Diese Dissertation untersucht die Möglichkeit, Navigation in Computersystemen durch eine Benutzerschnittstelle zu unterstützen, die auf einer Stadtmetapher beruht. Der Vorgang des Navigierens wird sowohl in realen Umgebungen als auch in Computersystemen untersucht. Computersysteme werden als virtuelle Umgebungen gesehen. Navigation ist eine Aktivität im Raum und diese Arbeit beginnt daher mit einer Besprechung der räumlichen Wahrnehmung und des räumlichen Gedächtnisses. Die Stadt als räumliche Umgebung wird detailliert beschrieben und die Arbeiten von Kevin Lynch und anderen bedeutenden Städteplanern wird besprochen.

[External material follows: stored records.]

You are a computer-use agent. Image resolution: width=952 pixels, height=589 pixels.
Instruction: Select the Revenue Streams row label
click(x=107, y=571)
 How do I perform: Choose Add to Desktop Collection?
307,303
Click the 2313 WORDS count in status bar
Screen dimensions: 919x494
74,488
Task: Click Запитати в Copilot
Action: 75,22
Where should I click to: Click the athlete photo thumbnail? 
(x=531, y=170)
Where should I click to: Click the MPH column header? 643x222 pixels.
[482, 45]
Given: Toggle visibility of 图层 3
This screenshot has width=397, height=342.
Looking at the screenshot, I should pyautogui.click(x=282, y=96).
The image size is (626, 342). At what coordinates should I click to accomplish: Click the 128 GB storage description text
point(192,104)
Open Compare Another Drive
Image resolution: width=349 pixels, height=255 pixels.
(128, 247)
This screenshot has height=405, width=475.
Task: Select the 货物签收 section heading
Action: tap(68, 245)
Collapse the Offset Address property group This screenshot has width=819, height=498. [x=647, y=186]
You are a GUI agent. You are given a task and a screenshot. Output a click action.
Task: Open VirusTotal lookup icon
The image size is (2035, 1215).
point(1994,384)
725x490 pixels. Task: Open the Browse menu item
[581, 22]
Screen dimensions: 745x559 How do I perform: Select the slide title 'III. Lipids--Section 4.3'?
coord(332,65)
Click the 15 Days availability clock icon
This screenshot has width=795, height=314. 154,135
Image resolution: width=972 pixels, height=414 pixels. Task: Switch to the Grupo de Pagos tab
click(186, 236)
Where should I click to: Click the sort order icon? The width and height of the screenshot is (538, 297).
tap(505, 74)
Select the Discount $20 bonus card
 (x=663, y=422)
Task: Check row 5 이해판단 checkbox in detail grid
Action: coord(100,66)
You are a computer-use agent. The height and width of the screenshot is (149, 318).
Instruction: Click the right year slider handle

Diese Besprechung konzentriert sich auf jene Eigenschaften der Stadt, die auf die Navigation einer virtuellen Stadt Einfluß haben.

Virtuelle Umgebungen und Prinzipien moderner Benutzerschnittstellen werden beschrieben. Räumliche Benutzerschnittstellen sind ein vielversprechender Spezialfall, weil Menschen daran gewöhnt sind, räumliche Organisationsprinzipien anzuwenden, räumliche Umgebungen zu navigieren und über räumliche Zusammenhänge zu kommunizieren. Die Stadt dient als Basis für die Informationsstadt-metapher, eine Metapher für räumliche Benutzerschnittstellen. Diese erweitert die reine Stadtmetapher um "magische Eigenschaften" (magic features), die in realen Städten nicht existente Navigationsfunktionen zur Verfügung stellen.

Textbasierte virtuelle Umgebungen sind virtuelle Umgebungen, die nur auf textuellen Beschreibungen basieren. Beispiel sind Netzwerk-basierte Abenteuerspiele (adventure games), die über das Internet gespielt werden. Diese Systeme bauen ebenfalls auf Stadtmetaphern für die Navigation auf und sehen häufig "magische Eigenschaften", wie sie für die Informationsstadt vorgesehen sind, vor. Sie sind daher ein ideales Experimentierfeld zur Untersuchung dieser Navigationsfunktionen in einer virtuellen Stadt. Eine Navigationsstudie über textbasierte virtuelle Umgebungen wird beschrieben. Die Ergebnisse dienen der Implementierung einer Informationsstadt und der Verbesserung des Designs textbasierter virtueller Umgebungen.


At the beginning of this work stands a keynote lecture during the European Conference on Hypertext in 1992, held by Jay Bolter. During this lecture the idea of the Information City was born. Without Prof. Bolter's inspiring talk I would have written a different, and probably less interesting thesis.
I would like to thank my advisers, Prof. Peter Fleissner and Prof. Andrew Frank for their continuing support of this work. Especially Prof. Frank stimulated many ideas and gave my work a new direction.
I also greatly appreciate the support by Werner Kuhn, Sabine Timpf and Adrijana Car.
Jolanda Tromp influenced this thesis in many talks and email discussions. I am especially thankful to her for bringing the potential of textual virtual environments to my attention.
The study described in this thesis would have been impossible without the cooperation of many MUD players in the Igor system, be it in interviews or general talks about the MUD.
There are many others who provided valuable insights, thoughts, discussions and sometimes literature that triggered new ideas and solutions. For brevity they are listed alphabetically: Keith Andrews, Vivienne Begg, Matt Belge, Mark Bernstein, Amy Bruckman, Thomas Grechenig, Bob Horn, Roswitha Lacina, Daniel Montello, Sabine Musil, Strata Rose, Bruce Tognazzini, Margit Pohl, Peter Purgathofer, Kaisa Väänäänen, and John Waterworth.
Last, but definitely not least, I wish to thank my mother and Barbara for their support and understanding, especially in the final phases of this work.